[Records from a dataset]

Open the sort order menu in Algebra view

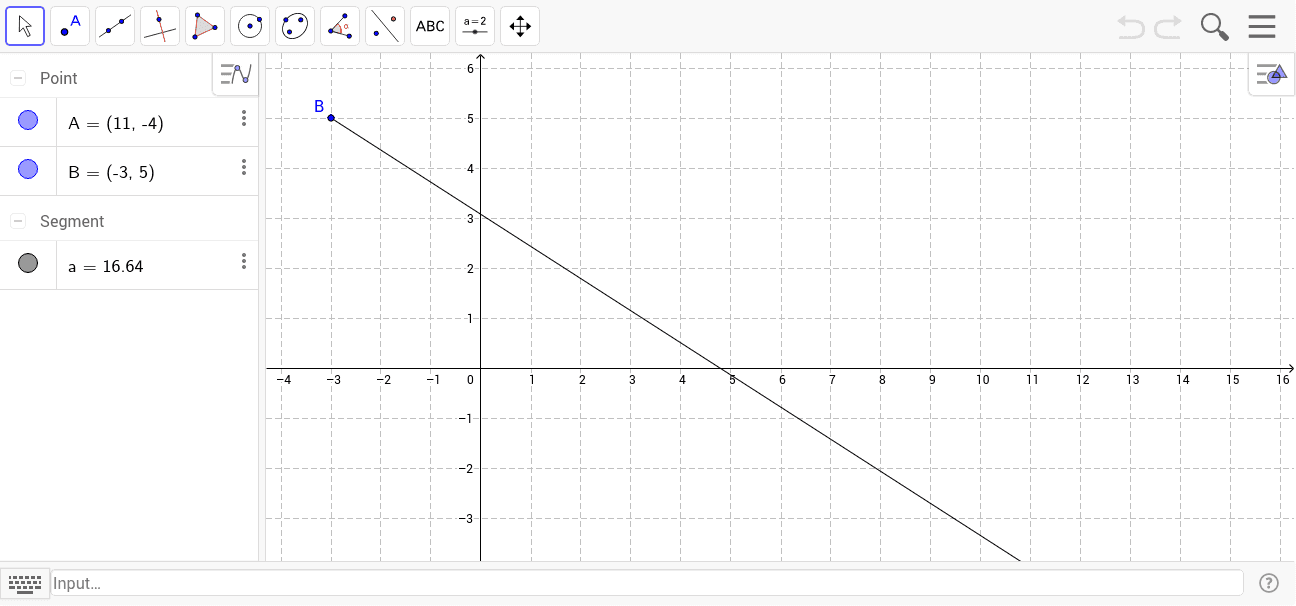[235, 73]
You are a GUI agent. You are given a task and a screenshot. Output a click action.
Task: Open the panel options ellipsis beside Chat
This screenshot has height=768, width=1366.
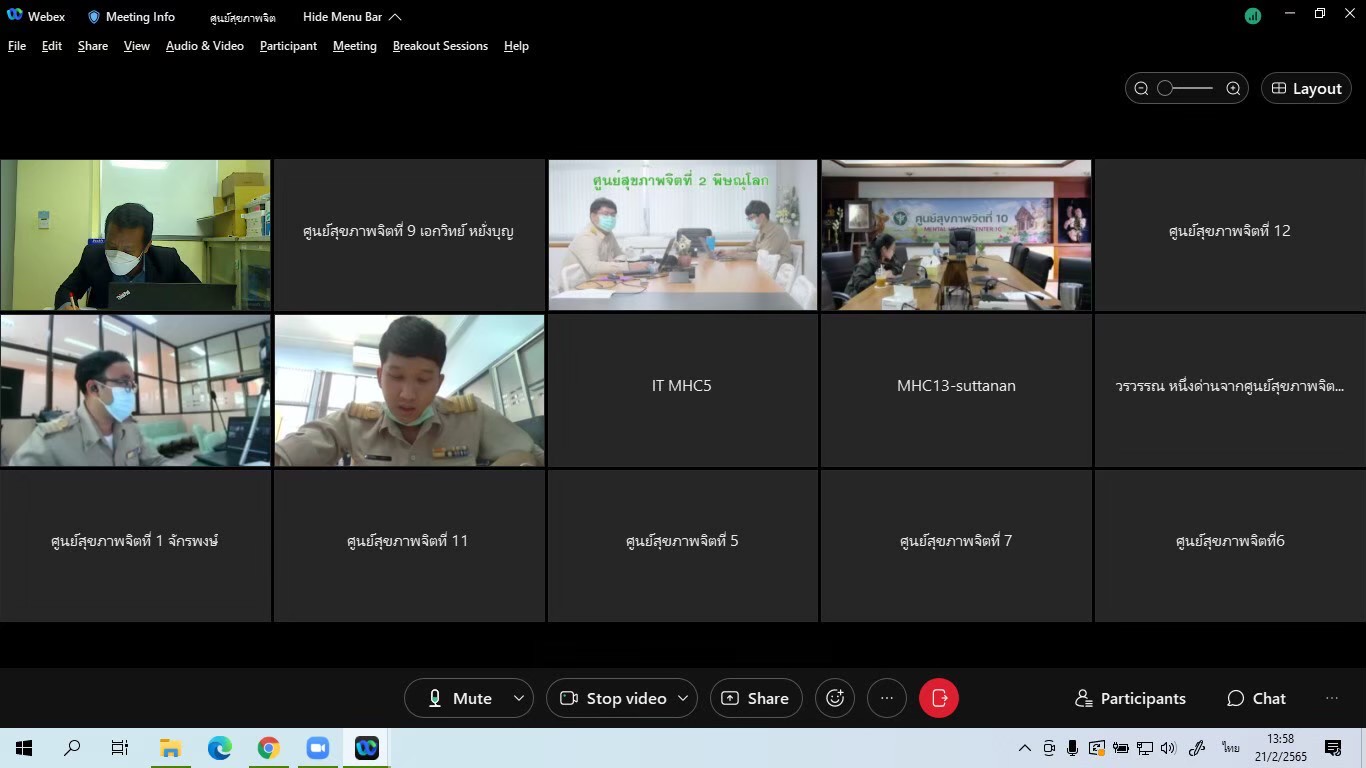point(1331,698)
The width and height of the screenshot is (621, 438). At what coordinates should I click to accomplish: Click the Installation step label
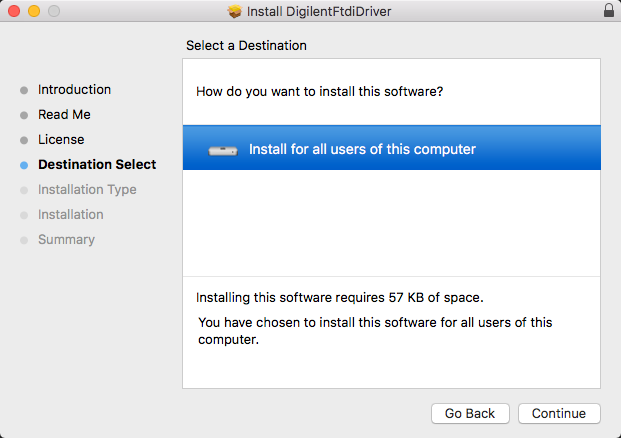70,214
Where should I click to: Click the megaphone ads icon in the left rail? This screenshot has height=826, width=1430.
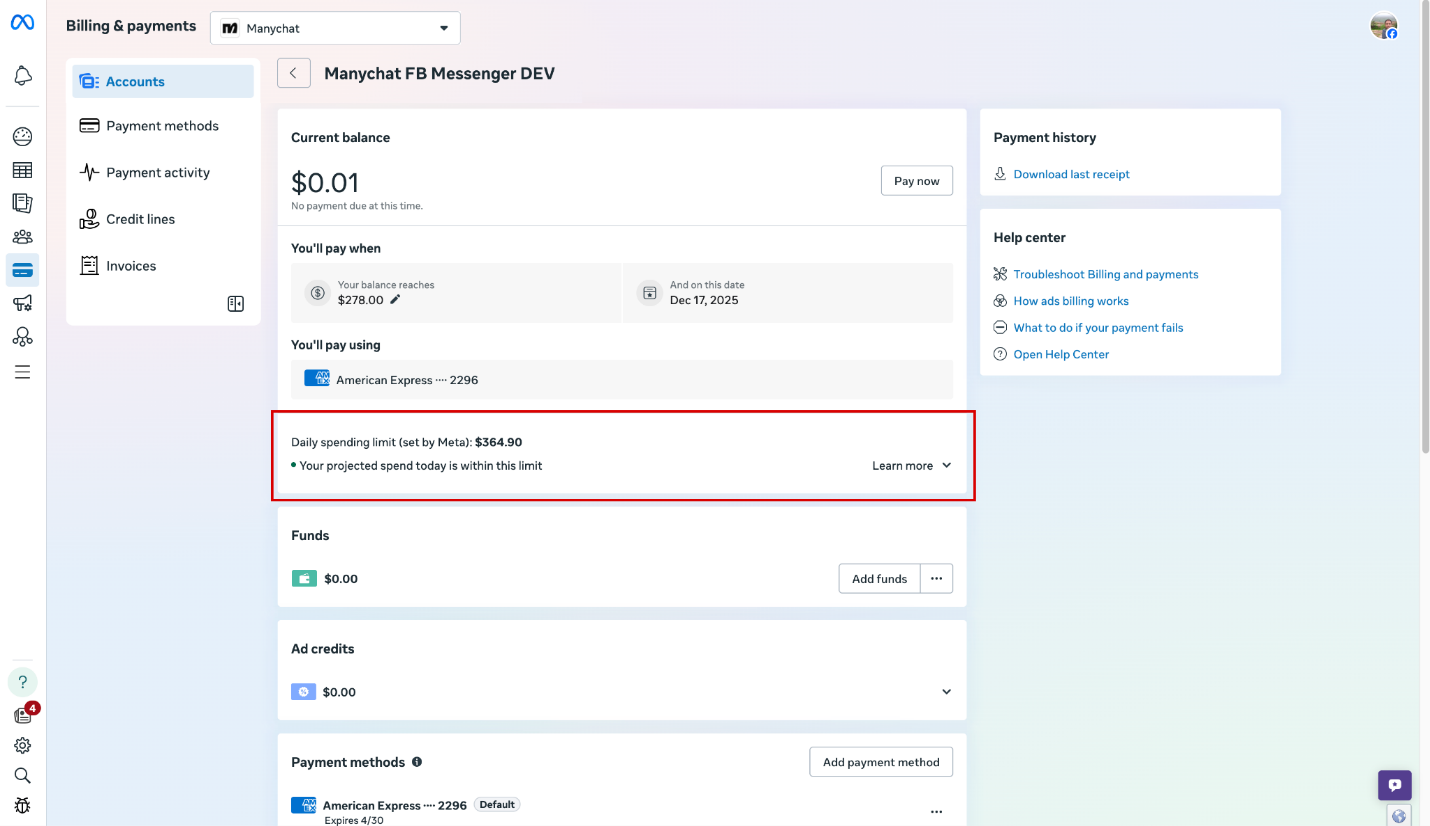tap(22, 302)
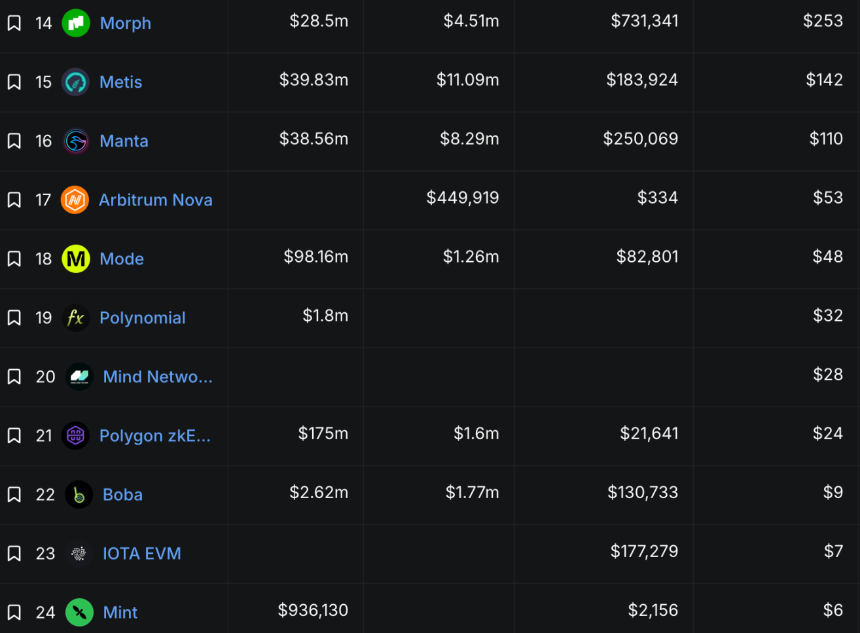The height and width of the screenshot is (633, 860).
Task: Go to the Polynomial chain page
Action: coord(142,318)
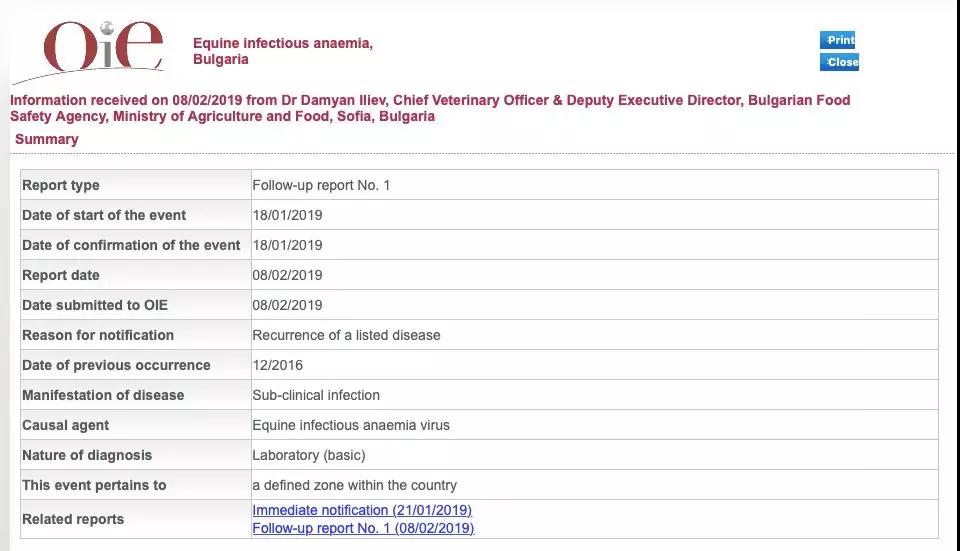Select the Report type row label

pos(61,185)
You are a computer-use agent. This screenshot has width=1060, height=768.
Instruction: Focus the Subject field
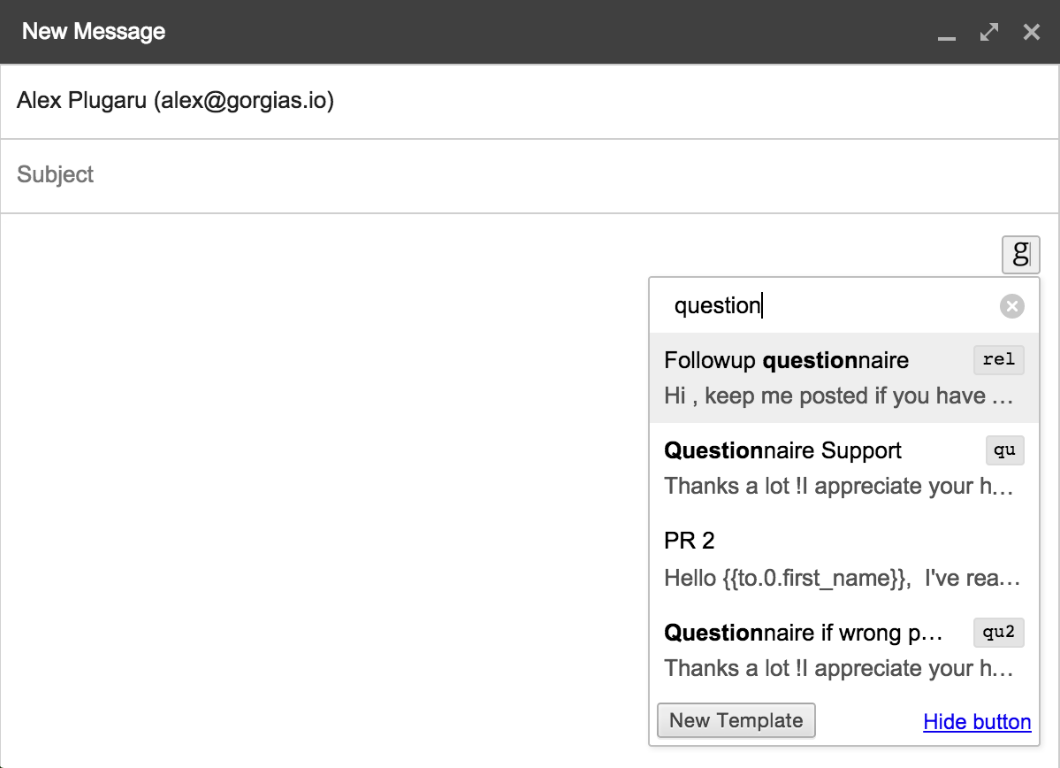tap(529, 175)
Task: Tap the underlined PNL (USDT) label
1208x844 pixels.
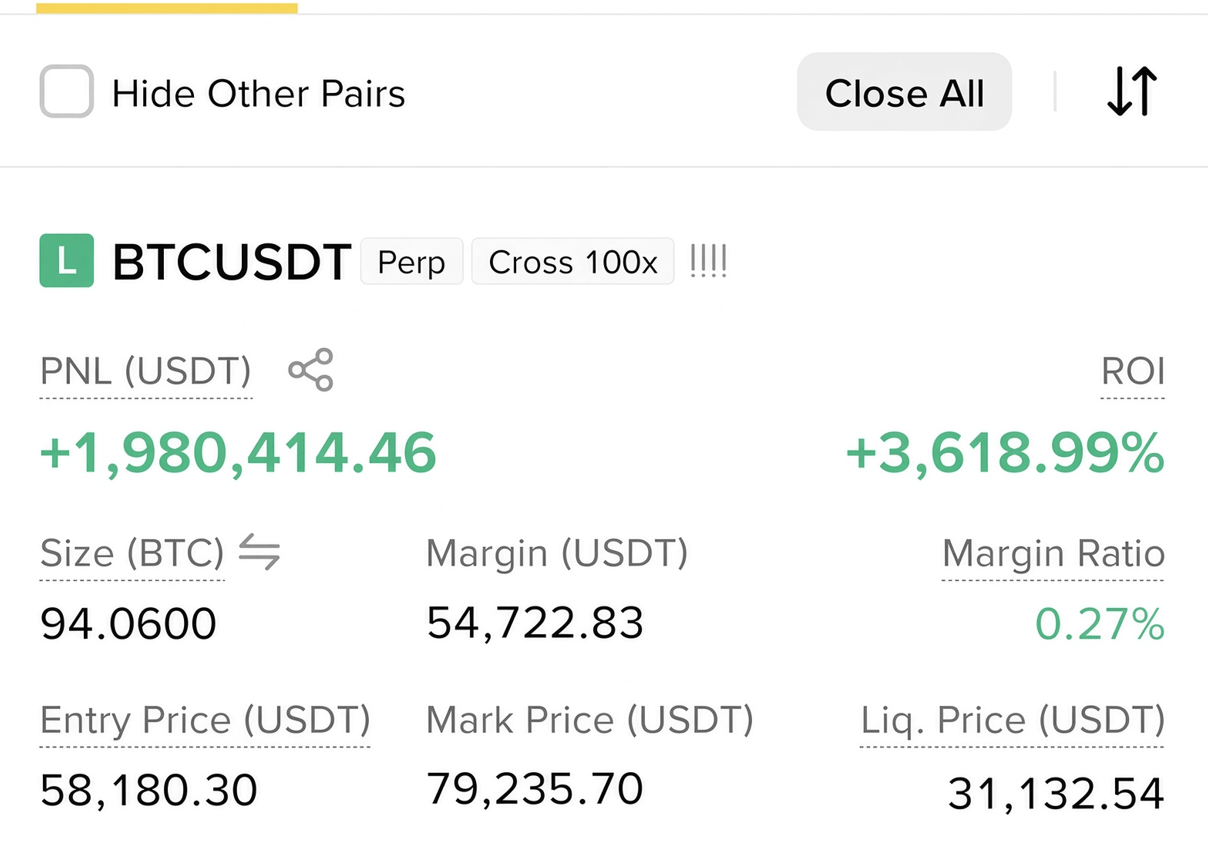Action: click(146, 371)
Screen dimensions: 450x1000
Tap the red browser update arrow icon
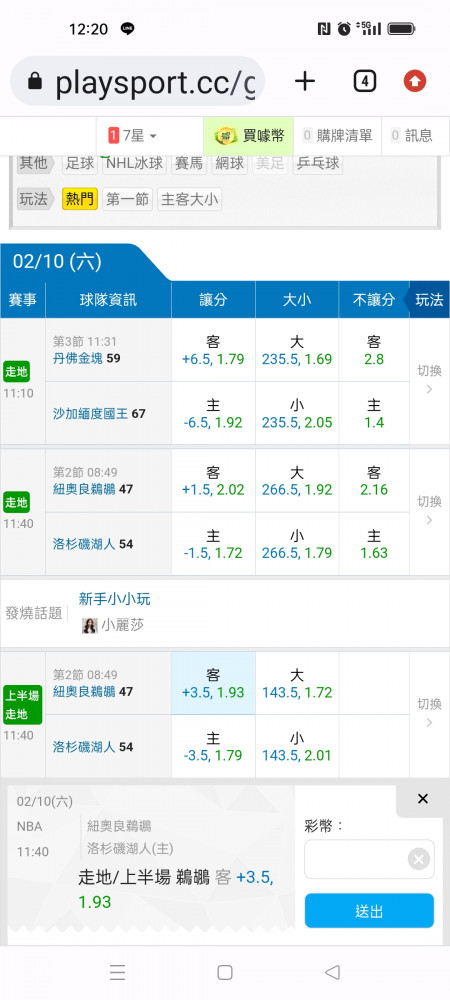[x=415, y=81]
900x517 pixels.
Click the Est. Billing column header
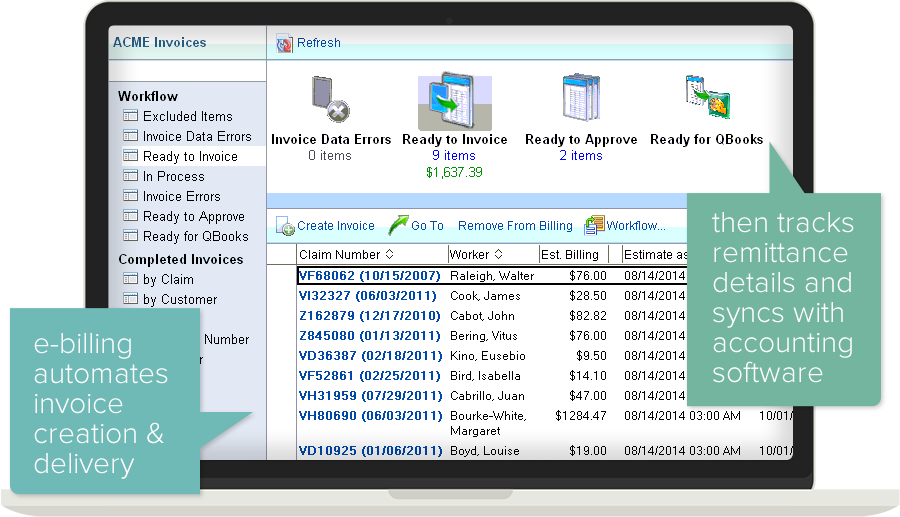coord(569,254)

### Requirement
Please write out exactly the lines from the one containing "Task: Tap the underlined PNL (USDT) label" through the last line of the records above, and leave out any pictures.

### Problem solution
Task: Tap the underlined PNL (USDT) label
1208x844 pixels.
Action: click(146, 371)
Screen dimensions: 450x1000
Tap the red browser update arrow icon
[x=415, y=81]
900x517 pixels.
Click the Est. Billing column header
coord(569,254)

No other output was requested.